3. L'heure est donc à la réflexion. La carte politique de l'Afrique va changer dans quelques années. Certains pays comme la RDC, si rien n'est fait, risquent de se voir morcelés en entités imprévisibles. Le Soudan a déjà été divisé en deux. D'autres pays jugés trop grands ou trop riches sont sur la sellette. D‘une part, sous le prétexte d’une meilleure répartition des terres et des richesses en Afrique, les grandes puissances, les multinationales et leurs valets africains oeuvrent pour l'avènement d'une Afrique différente de celle héritée de la Conférence de Berlin.
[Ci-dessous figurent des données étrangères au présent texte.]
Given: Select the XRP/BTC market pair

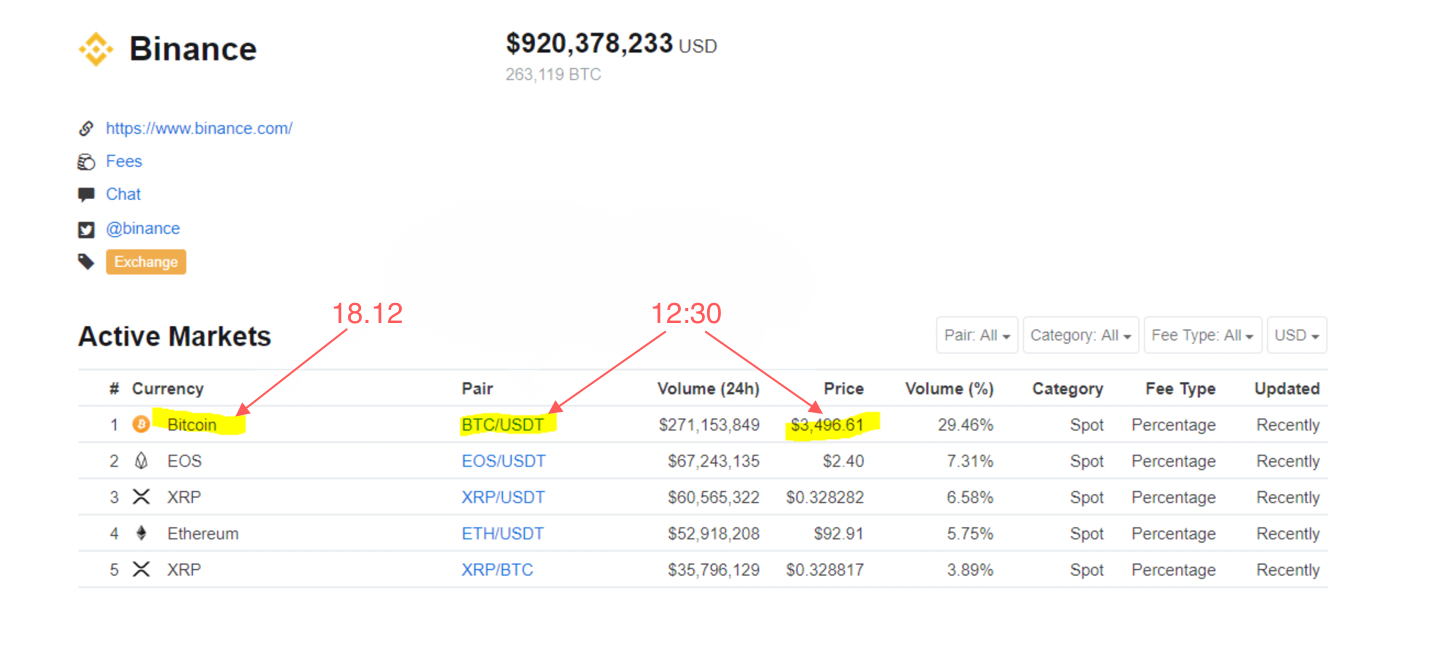Looking at the screenshot, I should 497,570.
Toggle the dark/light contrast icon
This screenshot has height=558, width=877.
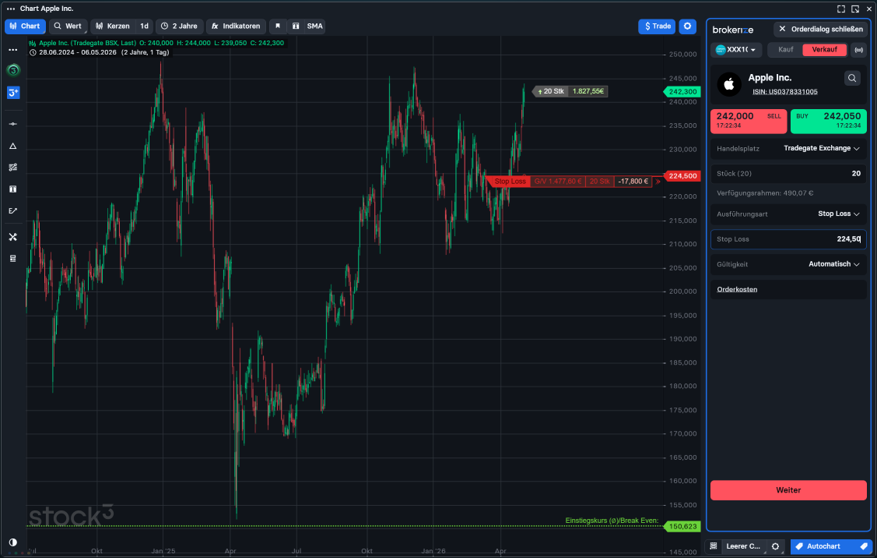[13, 542]
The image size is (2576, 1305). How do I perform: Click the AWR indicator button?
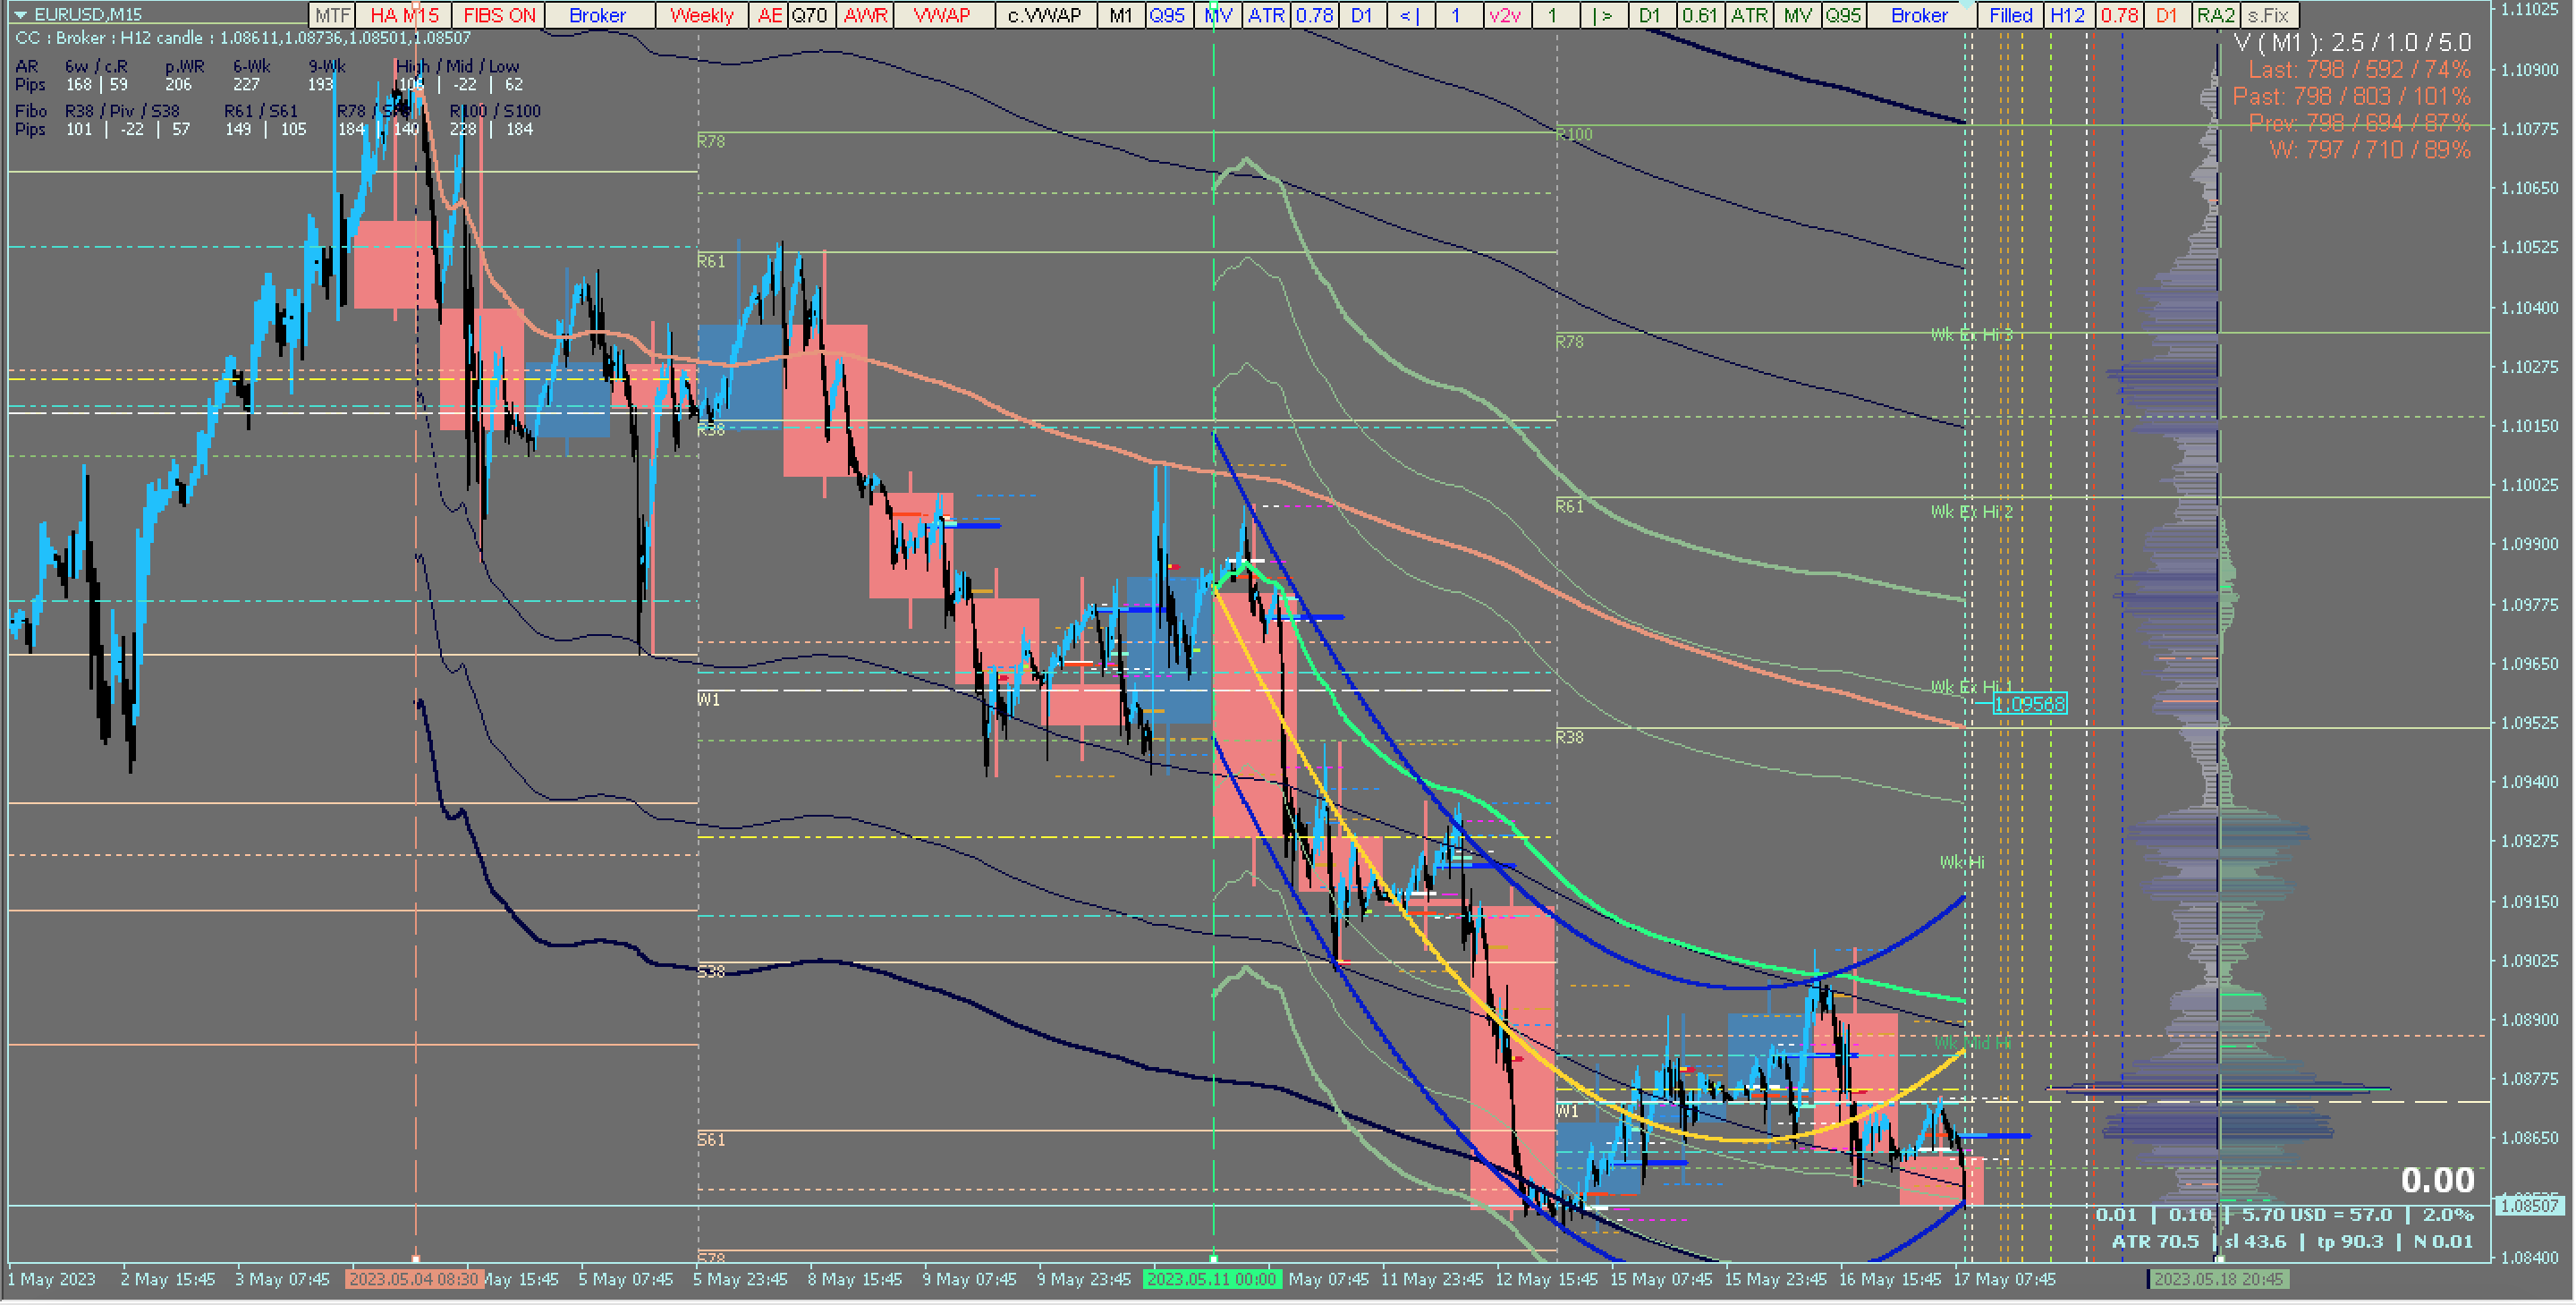865,15
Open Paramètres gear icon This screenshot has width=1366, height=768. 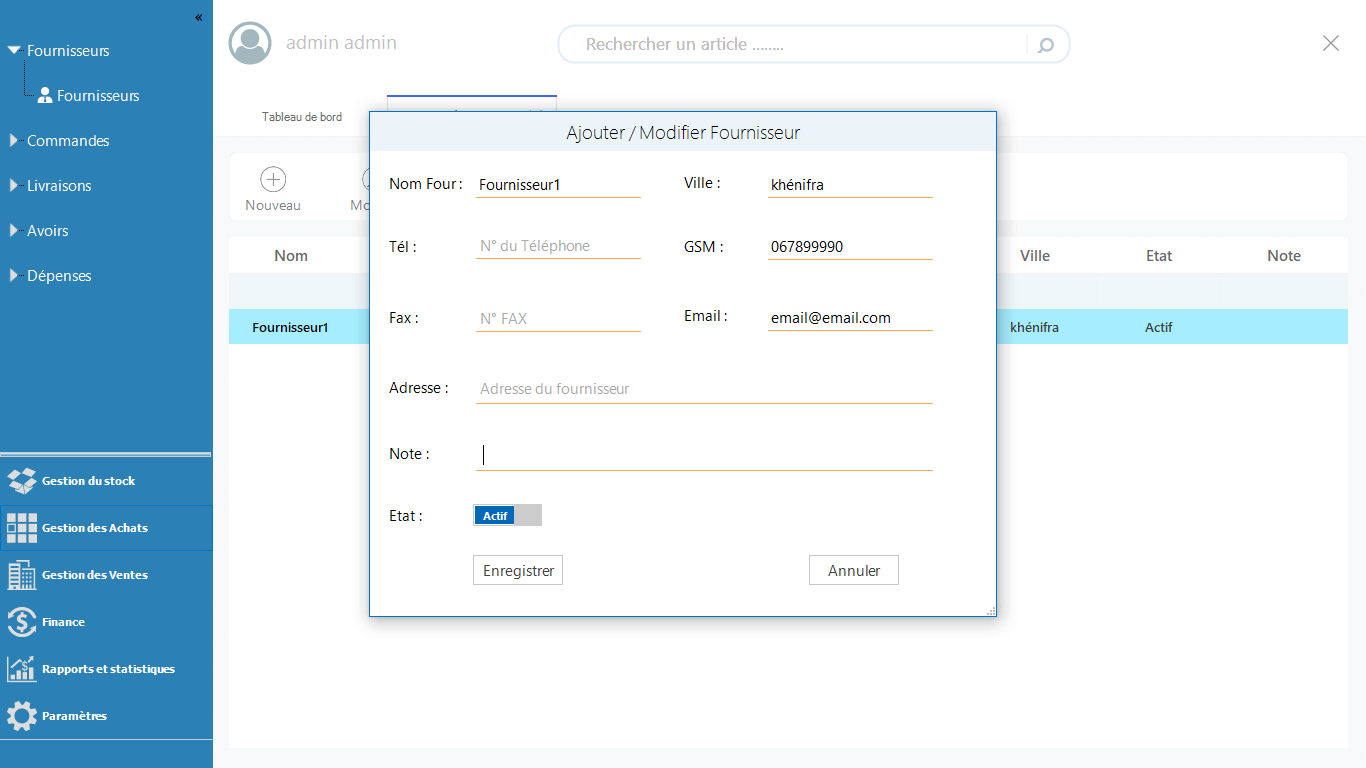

De l'autre, il y a des nationalistes qui résistent à l'impérialisme et au colonialisme de l'Occident et imposent une autre vision de l'histoire. L’Occident est conscient que l’hégémonie coloniale en vigueur bascule vers sa fin. Observez l'activisme de la France face à ces putschs ou au BRICS pour constater comme les Français sont aux abois. La présence militaire française qui faisait les rois comme dernièrement au Tchad est décriée au Mali, en Guinée, au Burkina Faso. En RCA aussi. Partout sans que cela se dise à haute voix. En fait, derrière ce remue-ménage gisent d'immenses intérêts géostratégiques et économiques. Macron ne fait pas autre chose maintenant que Sarkozy en Côte d'Ivoire ou en Libye. Ce n'est pas un hasard que ce soit Mr Macky Sall qui a défendu la France-Afrique et le néocolonialisme face au discours incendiaire de Mr Ibrahima Traoré. Il s'agit d'un système de coopération qui est en train de basculer. Le jour où la Banque de France se déssaisira de la gestion du Franc CFA, ce jour-là l'Afrique Coloniale Française obtiendra son indépendance et sa libérations. Les dynosaures et leurs marionnettes africaines tirent encore les ficelles pour maintenir le statu quo, mais la machine du changement est déjà en marche. "La patrie ou la mort".